Achteineinhalb Jahre nach der Loveparade-Katastrophe ist der Prozess gegen die meisten Angeklagten ohne Strafen zu Ende gegangen. Das Duisburger Landgericht stellte das Verfahren gegen sieben der zehn Beschuldigten am Mittwoch ohne Auflagen ein. Drei Angeklagte, die eine Geldauflage in Höhe von etwa 10.000 Euro hätten zahlen sollen, lehnten eine Einstellung ab. Gegen sie wird weiterverhandelt.

Bei der Duisburger Loveparade 2010 starben 21 Menschen
Bei der Duisburger Loveparade 2010 starben 21 Menschen

Die Einstellung erfolge "auf Kosten der Staatskasse", sagte der Vorsitzende Richter Mario Plein am 101. Verhandlungstag des bisherigen Mammutprozesses, der aus Platzgründen in einem Kongresszentrum der Düsseldorfer Messe stattfindet. Die Entscheidung der Duisburger Strafkammer war erwartet worden, nachdem die Staatsanwaltschaft und die sieben Angeklagten am Dienstag der Einstellung zugestimmt hatten.

Der Loveparade-Prozess gilt als einer der aufwendigsten Strafprozesse der Nachkriegszeit in Deutschland. Bei dem Techno-Festival waren im Juli 2010 in Duisburg in einem Gedränge 21 junge Menschen zu Tode gedrückt und mehr als 650 verletzt worden. Im Dezember 2017 begann die Aufarbeitung vor Gericht. Die Staatsanwaltschaft warf den Verantwortlichen schwere Planungsfehler vor.
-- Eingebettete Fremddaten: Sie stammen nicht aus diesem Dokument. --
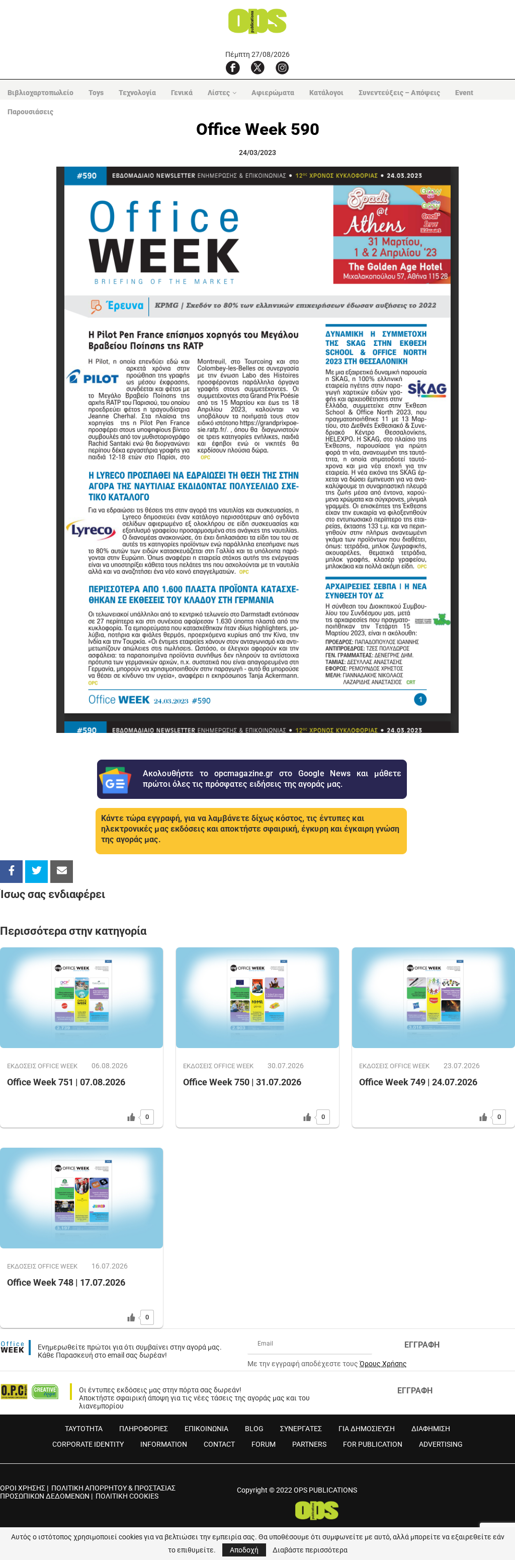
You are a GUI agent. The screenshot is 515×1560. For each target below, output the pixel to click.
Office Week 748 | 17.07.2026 (66, 1282)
Der Vorsitzende Richter bat um Vertrauen in das Gericht und seine Unabhängigkeit. Er werde zum Ende des Verfahrens in einer Schluss-Feststellung ausführen, wie sich aus Sicht des Gerichts Schuld und Verantwortung an der Loveparade-Katastrophe verteilen. Die individuelle Schuld der Angeklagten sei gering oder allenfalls als mittelschwer anzusehen, hatte das Gericht zuvor bereits argumentiert. Neben Planungsfehlern sieht das Gericht ein kollektives Versagen vieler Personen am Veranstaltungstag als mitverantwortlich für das Unglück.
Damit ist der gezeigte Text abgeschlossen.